Anxiety got the better of all of us, then. We worried far too much to enjoy our free time and ended up going back to school early.

We came back via the soccer field. If we ever had to come back in the middle of the day, odds were good we could blend in once we got back on school property. Plus my bag was there, under the car, with all my books in it.

Only when we got to the car, there was no bag. There was no 40 lb. stack of $30 textbooks in it. There was just settled dust and dying grass and the car. The bag wasn’t in the car, so I knew my brother hadn’t put it in there for me. My stomach tied itself in knots and I spent the rest of the day coming up with any excuse, any lie, anything to get me out of losing an entire set of textbooks.

By the time I caught up with the upperclassmen – Jeff, Eli, my brother, Alicia, Roach and Jago – I was livid.

“What the fuck happened to you, Jeff?”

“Cool it, buddy; security caught us by your car and we all got shat on. You guys are the only ones who made it out.”

“So I’m supposed to feel bad for you because you can’t run your fat asses fast enough across a soccer field? Where’s my bag? It was under the car this morning.”

“I don’t know.”

“Eli, where’s my bag?”

“Haven’t seen it, dude.”

Eventually someone remembered they saw security take it.

I went to the security office and asked for my bag. I figured they were going to hold it hostage until they could run me through the ringer and make me admit to ditching out. I’d get a detention or two, sure, but it would be better than replacing those books. They claimed not to have it. I had to go home and tell my parents the whole story, front to back. They were furious. They were even angrier when they got off the phone with the school, everyone at which swore not to have seen my bag.
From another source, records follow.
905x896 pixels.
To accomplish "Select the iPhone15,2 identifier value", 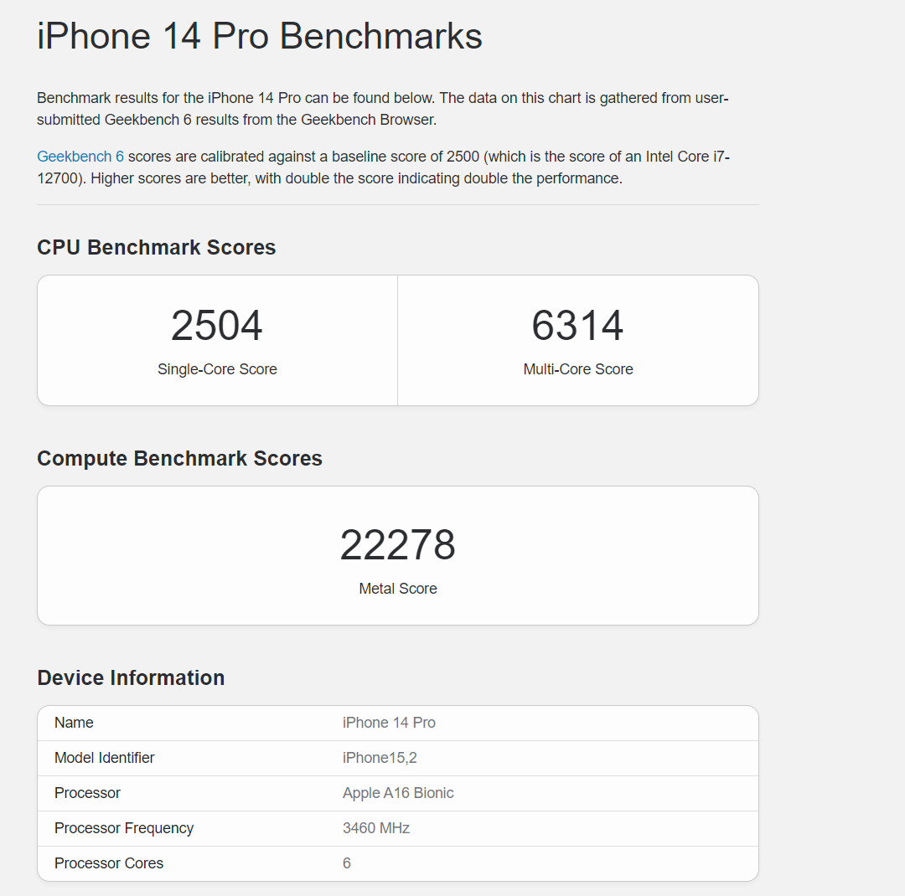I will coord(380,758).
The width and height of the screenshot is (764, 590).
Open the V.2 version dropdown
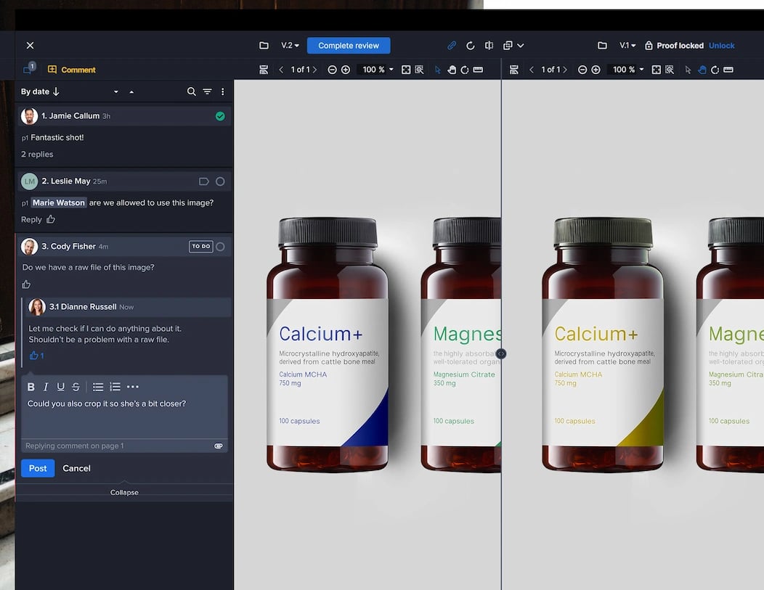pos(290,46)
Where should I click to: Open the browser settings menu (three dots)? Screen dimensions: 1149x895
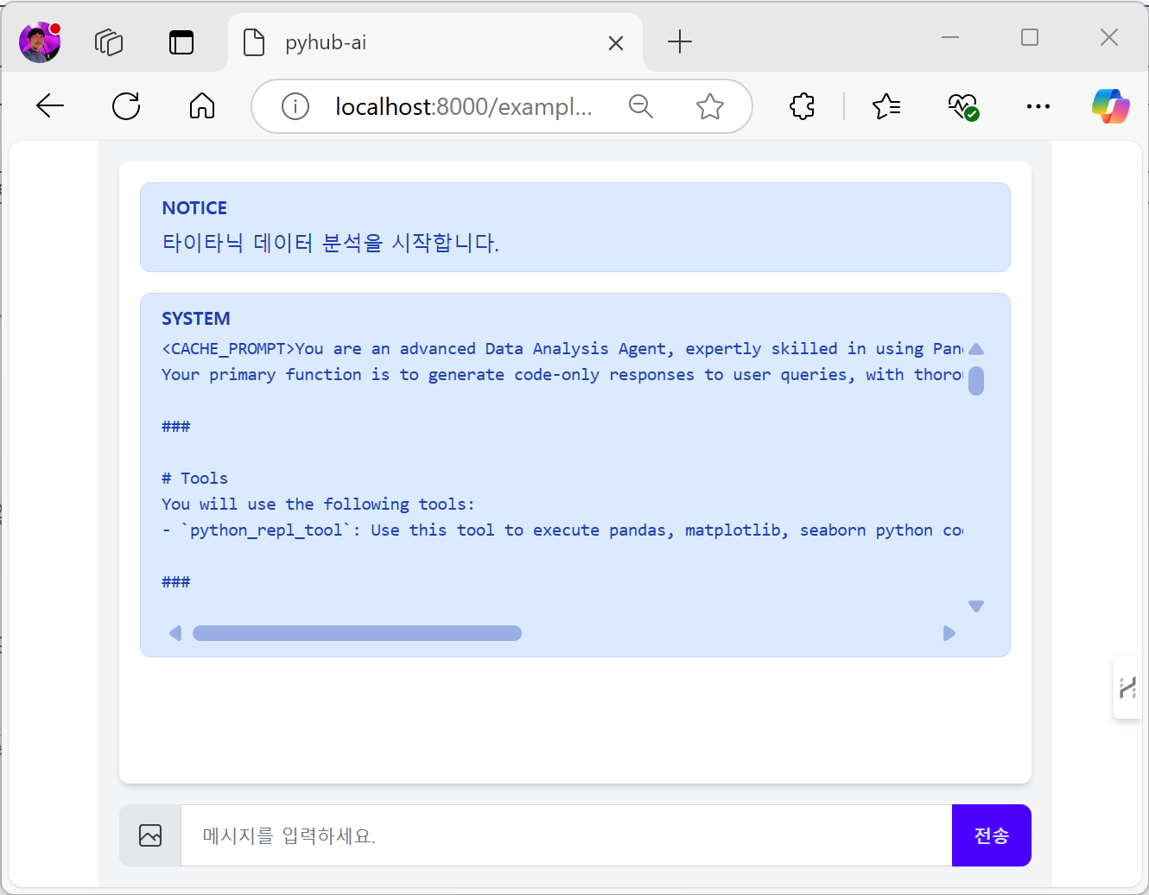click(x=1038, y=106)
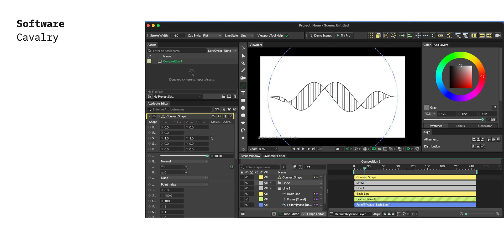Activate the Camera tool in toolbar
Screen dimensions: 504x239
tap(243, 78)
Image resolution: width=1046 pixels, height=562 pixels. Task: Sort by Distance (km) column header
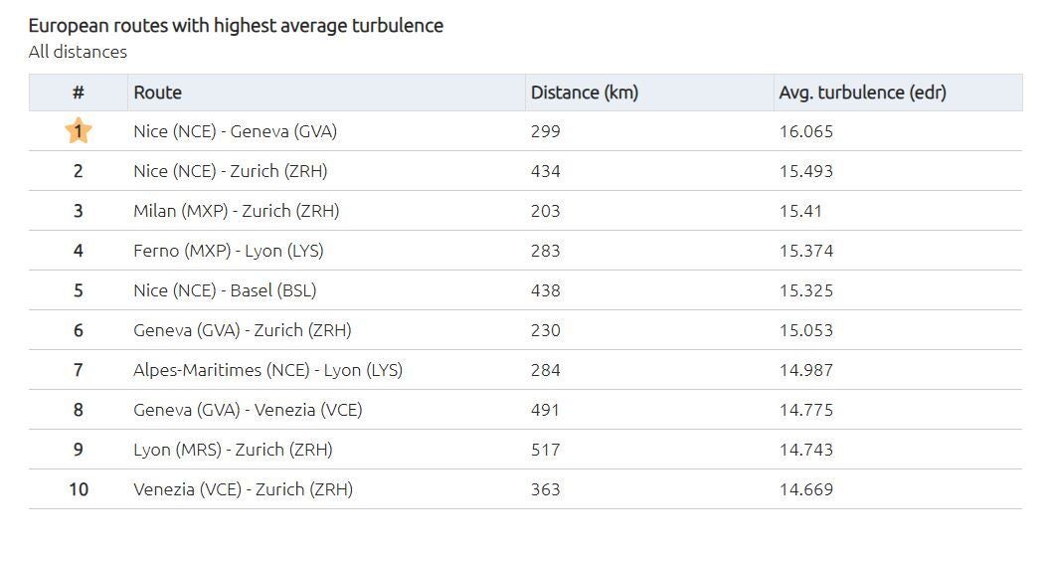pyautogui.click(x=585, y=93)
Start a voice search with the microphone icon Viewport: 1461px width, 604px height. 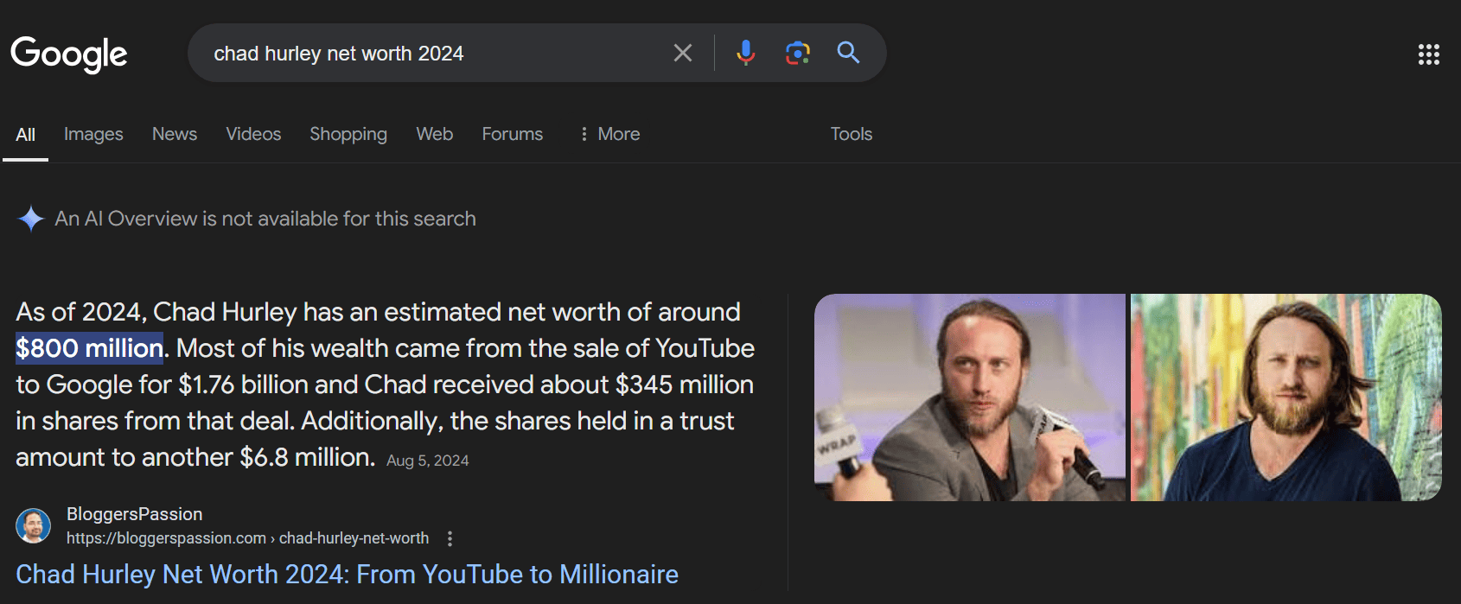tap(744, 53)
It never turned up. I got out of having to buy a few of the books, but my parents and I had to fork over almost $100 for those I couldn’t escape. In the end, it mostly took the wind out of my absentee sails.
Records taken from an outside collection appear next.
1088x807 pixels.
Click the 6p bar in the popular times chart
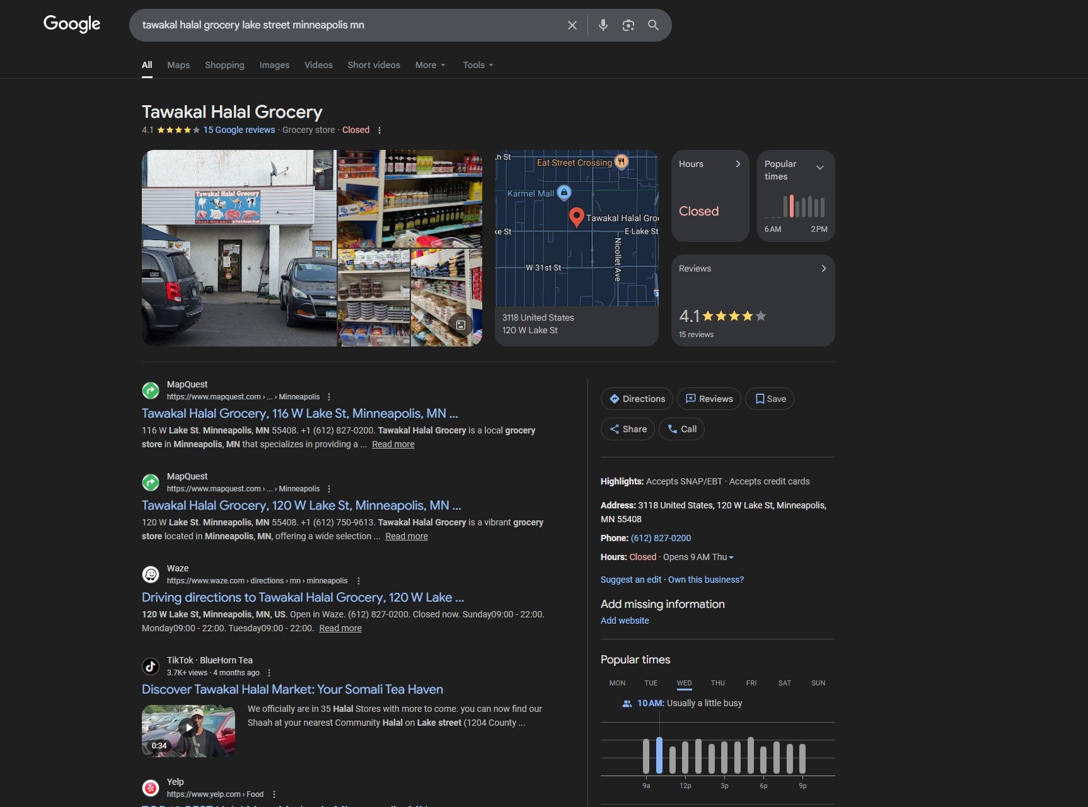point(763,759)
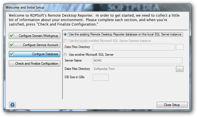Click the empty Data Files Directory field under Express

click(134, 47)
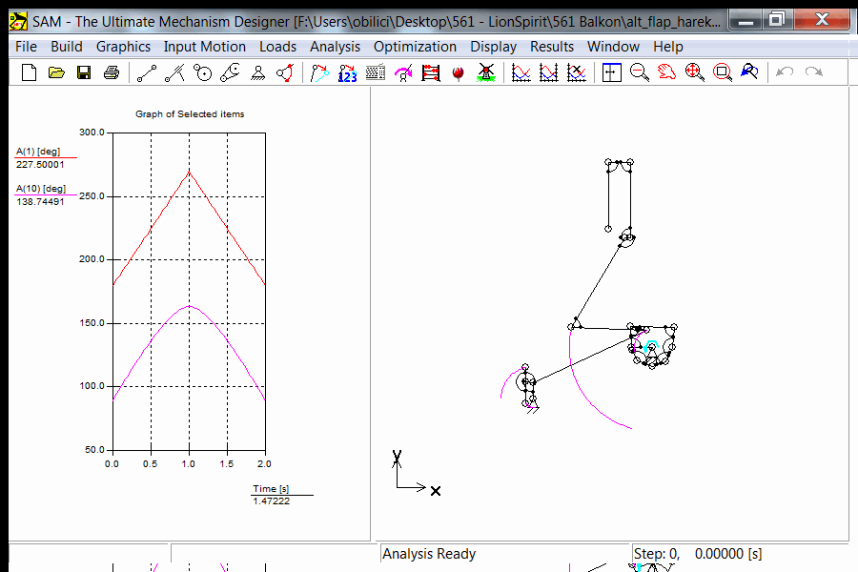Open the Build menu
858x572 pixels.
[x=67, y=46]
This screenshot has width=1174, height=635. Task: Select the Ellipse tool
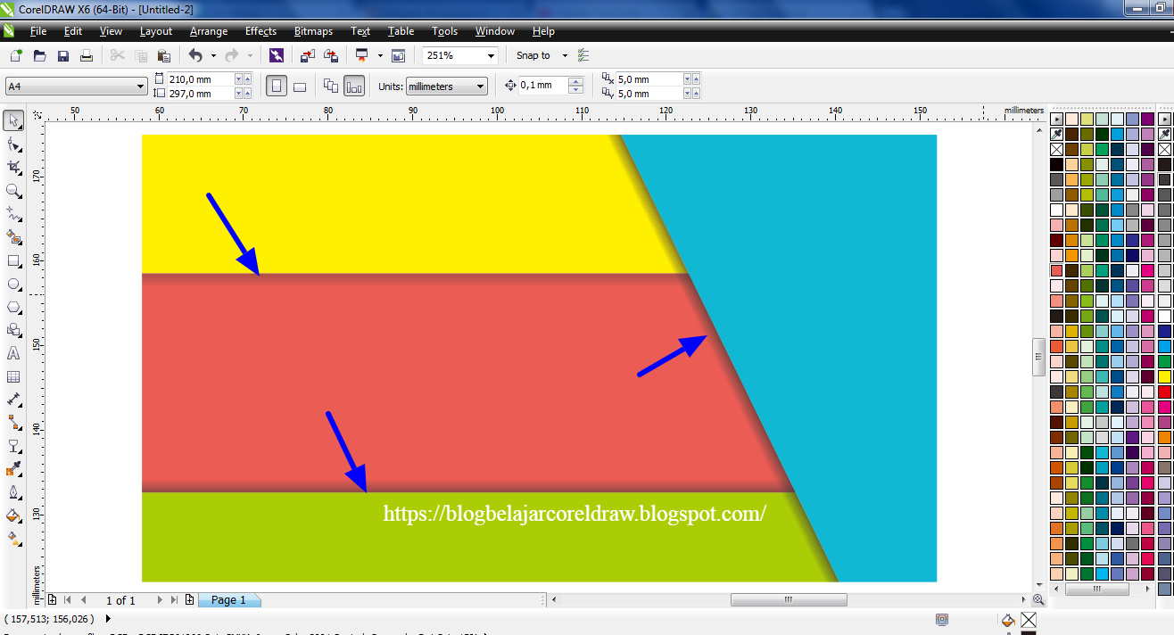12,285
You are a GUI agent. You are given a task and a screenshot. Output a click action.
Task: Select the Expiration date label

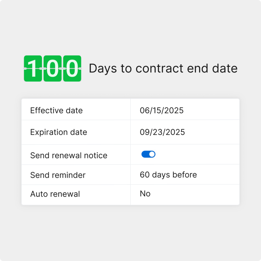click(58, 132)
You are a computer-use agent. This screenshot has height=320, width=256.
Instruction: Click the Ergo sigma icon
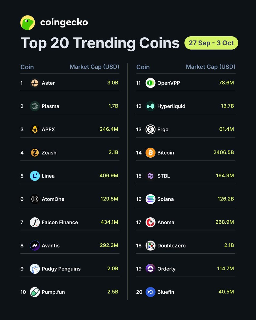point(150,129)
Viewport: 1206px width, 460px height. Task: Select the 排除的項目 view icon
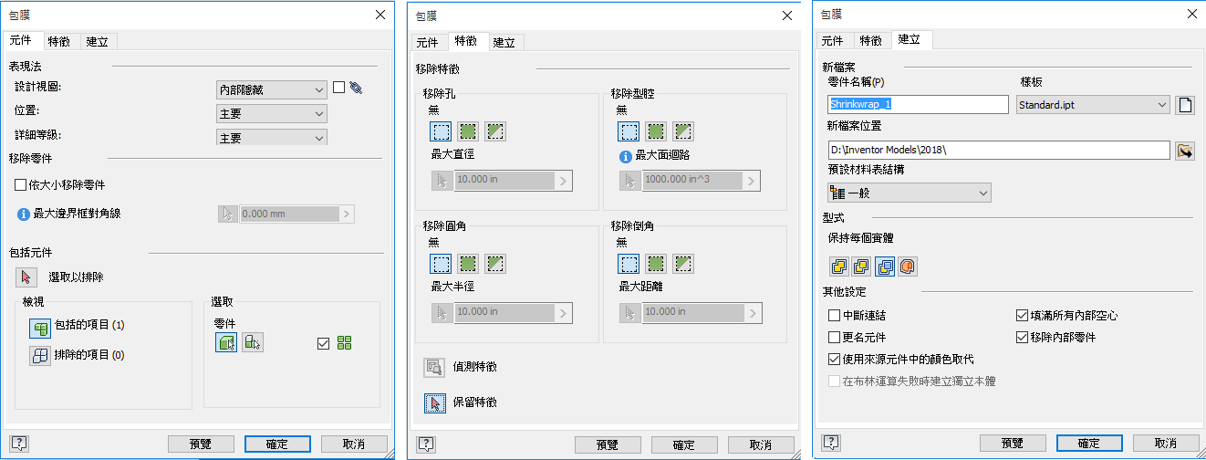[39, 355]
By the time we moved to Atlanta, schools had started cracking down on ditchers. All absences had to be accompanied by at least a parent’s note if not a doctor’s, and we were made to carry around handbooks with personal attendance records in them. All absences and tardiness were marked and initialed off by staff and faculty, in pen, and we had to check in at the end of every few weeks. Too many absences meant detention, and too many more meant expulsion. I went to all six classes five days a week. The last resort would have been to fake sick and spend an hour in the nurse’s office, but come on.

Of course, in college nobody cares about attendance; nobody gave a damn when I took a day off. Most of my classes had mandatory attendance, but those professors gave us two freebies – any more than that, and they bumped our grade down a full letter at the end of the semester. Also, I wasn’t in class from 7 a.m. to 3 p.m. straight, and the beatings decreased in Atlanta high schools and became non-existent in college so it was a much easier institution to stomach. Playtime metamorphosed from playing hookie to barhopping and students were so unafraid of teachers they brought beer to class, but the real secret weapon the schoolmasters unleashed was simply of our own aging. Near-perfect attendance records and knowledge gained from our educations became points of confidence, not shame; the loose schedule and price tag accompanying a university matriculation were enough incentive to spark in us a sense of personal responsibility.

But when we were young, we damn sure made those security guards earn their paychecks.

1 comment:

  1. I wouldn't mind a few more details in a few places. What kind of food did they serve at the bowling alley? You say you ditched the bag under "our car," but you don't tell us until later that the "our" is you and your brother, so I was confused as to who the car belonged to when you bring it up in the story. Some names wouldn't hurt, names of the kids who got out with you.

    I think your xenophobe work is pretty solid. A few extra details would be good though. Can't wait to see it all lined up as one narrative.